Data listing
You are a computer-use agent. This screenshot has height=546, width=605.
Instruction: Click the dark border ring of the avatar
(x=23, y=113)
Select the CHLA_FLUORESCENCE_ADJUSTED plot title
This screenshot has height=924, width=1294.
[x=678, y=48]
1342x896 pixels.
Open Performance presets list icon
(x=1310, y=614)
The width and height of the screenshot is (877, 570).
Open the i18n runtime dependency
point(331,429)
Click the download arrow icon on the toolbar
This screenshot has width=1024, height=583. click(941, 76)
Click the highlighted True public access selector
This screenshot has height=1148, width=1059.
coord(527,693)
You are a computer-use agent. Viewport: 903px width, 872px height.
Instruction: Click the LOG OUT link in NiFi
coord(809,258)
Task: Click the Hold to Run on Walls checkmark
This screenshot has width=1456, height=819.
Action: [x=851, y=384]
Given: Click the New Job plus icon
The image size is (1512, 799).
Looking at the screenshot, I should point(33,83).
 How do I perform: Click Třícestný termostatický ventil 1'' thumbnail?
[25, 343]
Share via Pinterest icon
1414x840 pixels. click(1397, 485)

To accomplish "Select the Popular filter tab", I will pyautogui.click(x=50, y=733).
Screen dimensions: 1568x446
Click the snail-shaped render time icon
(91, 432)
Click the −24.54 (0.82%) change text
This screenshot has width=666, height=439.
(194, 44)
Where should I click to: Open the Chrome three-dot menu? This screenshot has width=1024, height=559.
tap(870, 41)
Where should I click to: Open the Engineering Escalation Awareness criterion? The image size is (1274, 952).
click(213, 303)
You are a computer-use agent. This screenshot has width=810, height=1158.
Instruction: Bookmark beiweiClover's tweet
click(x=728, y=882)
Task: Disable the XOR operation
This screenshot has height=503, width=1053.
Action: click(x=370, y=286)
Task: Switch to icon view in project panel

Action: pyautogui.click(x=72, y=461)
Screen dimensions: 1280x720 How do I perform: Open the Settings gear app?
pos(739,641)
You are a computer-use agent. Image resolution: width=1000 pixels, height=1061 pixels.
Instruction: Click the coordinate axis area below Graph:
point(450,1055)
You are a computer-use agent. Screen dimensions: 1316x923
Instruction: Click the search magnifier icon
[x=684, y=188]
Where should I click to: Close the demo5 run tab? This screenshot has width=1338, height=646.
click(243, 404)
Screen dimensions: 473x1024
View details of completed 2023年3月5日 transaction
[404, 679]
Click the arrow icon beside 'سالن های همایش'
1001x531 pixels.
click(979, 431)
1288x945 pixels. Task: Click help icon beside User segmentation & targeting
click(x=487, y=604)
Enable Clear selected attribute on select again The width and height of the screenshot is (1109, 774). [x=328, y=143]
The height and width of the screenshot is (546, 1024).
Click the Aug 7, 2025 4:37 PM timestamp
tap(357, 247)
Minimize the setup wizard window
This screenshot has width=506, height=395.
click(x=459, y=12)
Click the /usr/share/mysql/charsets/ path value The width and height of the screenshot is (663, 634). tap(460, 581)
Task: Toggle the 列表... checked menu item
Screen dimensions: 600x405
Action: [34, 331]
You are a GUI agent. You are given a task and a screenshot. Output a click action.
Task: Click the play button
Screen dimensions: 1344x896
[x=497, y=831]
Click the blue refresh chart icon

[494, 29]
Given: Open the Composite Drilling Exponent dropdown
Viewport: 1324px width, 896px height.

### [Task statement]
Output every line of the material above as a numbered list, omitting any blank lines.

### [Expected answer]
1. You are a computer-use agent. This screenshot has height=546, width=605.
2. Instruction: Click the dark border ring of the avatar
3. (x=23, y=113)
4. Select the CHLA_FLUORESCENCE_ADJUSTED plot title
5. This screenshot has height=924, width=1294.
6. [x=678, y=48]
7. 1342x896 pixels.
8. Open Performance presets list icon
9. (x=1310, y=614)
10. The width and height of the screenshot is (877, 570).
11. Open the i18n runtime dependency
12. point(331,429)
13. Click the download arrow icon on the toolbar
14. This screenshot has width=1024, height=583. click(941, 76)
15. Click the highlighted True public access selector
16. This screenshot has height=1148, width=1059.
17. coord(527,693)
18. You are a computer-use agent. Viewport: 903px width, 872px height.
19. Instruction: Click the LOG OUT link in NiFi
20. coord(809,258)
21. Task: Click the Hold to Run on Walls checkmark
22. This screenshot has width=1456, height=819.
23. Action: [x=851, y=384]
24. Given: Click the New Job plus icon
25. The image size is (1512, 799).
26. Looking at the screenshot, I should point(33,83).
27.  How do I perform: Click Třícestný termostatický ventil 1'' thumbnail?
28. [25, 343]
29. Share via Pinterest icon
30. 1414x840 pixels. click(1397, 485)
31. To accomplish "Select the Popular filter tab", I will pyautogui.click(x=50, y=733).
32. Screen dimensions: 1568x446
33. Click the snail-shaped render time icon
34. (91, 432)
35. Click the −24.54 (0.82%) change text
36. This screenshot has width=666, height=439.
37. (194, 44)
38. Where should I click to: Open the Chrome three-dot menu? This screenshot has width=1024, height=559.
39. tap(870, 41)
40. Where should I click to: Open the Engineering Escalation Awareness criterion? The image size is (1274, 952).
41. click(213, 303)
42. You are a computer-use agent. This screenshot has width=810, height=1158.
43. Instruction: Bookmark beiweiClover's tweet
44. click(x=728, y=882)
45. Task: Disable the XOR operation
46. This screenshot has height=503, width=1053.
47. Action: click(x=370, y=286)
48. Task: Switch to icon view in project panel
49. Action: pyautogui.click(x=72, y=461)
50. Screen dimensions: 1280x720 How do I perform: Open the Settings gear app?
51. pos(739,641)
52. You are a computer-use agent. Image resolution: width=1000 pixels, height=1061 pixels.
53. Instruction: Click the coordinate axis area below Graph:
54. point(450,1055)
55. You are a computer-use agent. Screen dimensions: 1316x923
56. Instruction: Click the search magnifier icon
57. [x=684, y=188]
58. Where should I click to: Close the demo5 run tab? This screenshot has width=1338, height=646.
59. click(243, 404)
60. Screen dimensions: 473x1024
61. View details of completed 2023年3月5日 transaction
62. [404, 679]
63. Click the arrow icon beside 'سالن های همایش'
64. 1001x531 pixels.
65. click(979, 431)
66. 1288x945 pixels. Task: Click help icon beside User segmentation & targeting
67. click(x=487, y=604)
68. Enable Clear selected attribute on select again The width and height of the screenshot is (1109, 774). [x=328, y=143]
69. The height and width of the screenshot is (546, 1024).
70. Click the Aug 7, 2025 4:37 PM timestamp
71. tap(357, 247)
72. Minimize the setup wizard window
73. This screenshot has width=506, height=395.
74. click(x=459, y=12)
75. Click the /usr/share/mysql/charsets/ path value The width and height of the screenshot is (663, 634). tap(460, 581)
76. Task: Toggle the 列表... checked menu item
77. Screen dimensions: 600x405
78. Action: [34, 331]
79. You are a GUI agent. You are given a task and a screenshot. Output a click action.
80. Task: Click the play button
81. Screen dimensions: 1344x896
82. [x=497, y=831]
83. Click the blue refresh chart icon
84. [494, 29]
85. Given: Open the Composite Drilling Exponent dropdown
86. Viewport: 1324px width, 896px height.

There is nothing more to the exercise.